→ **Required work**: An exact copy of the records is needed; please leave the images out.

Source material below:

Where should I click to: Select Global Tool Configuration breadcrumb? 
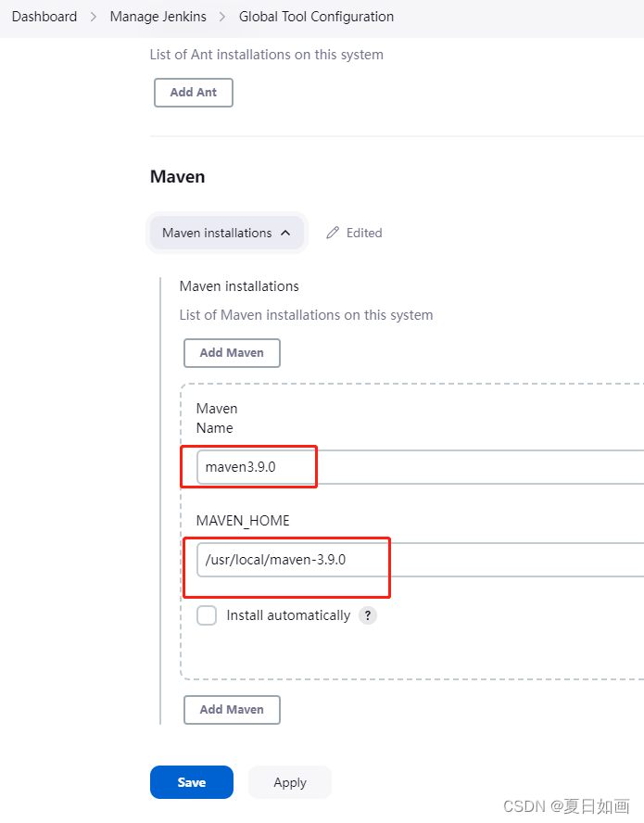coord(316,16)
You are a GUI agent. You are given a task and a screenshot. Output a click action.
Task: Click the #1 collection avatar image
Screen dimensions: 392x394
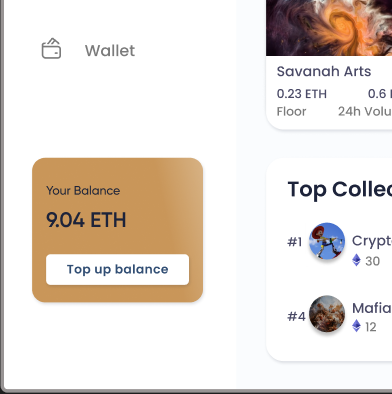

End of Source material.

→ **Response to the exercise**:
Where should I click to: Select Global Tool Configuration breadcrumb? 
coord(316,16)
You are a GUI agent. You are given a task and a screenshot. Output a click action.
Task: Click the #1 collection avatar image
Screen dimensions: 392x394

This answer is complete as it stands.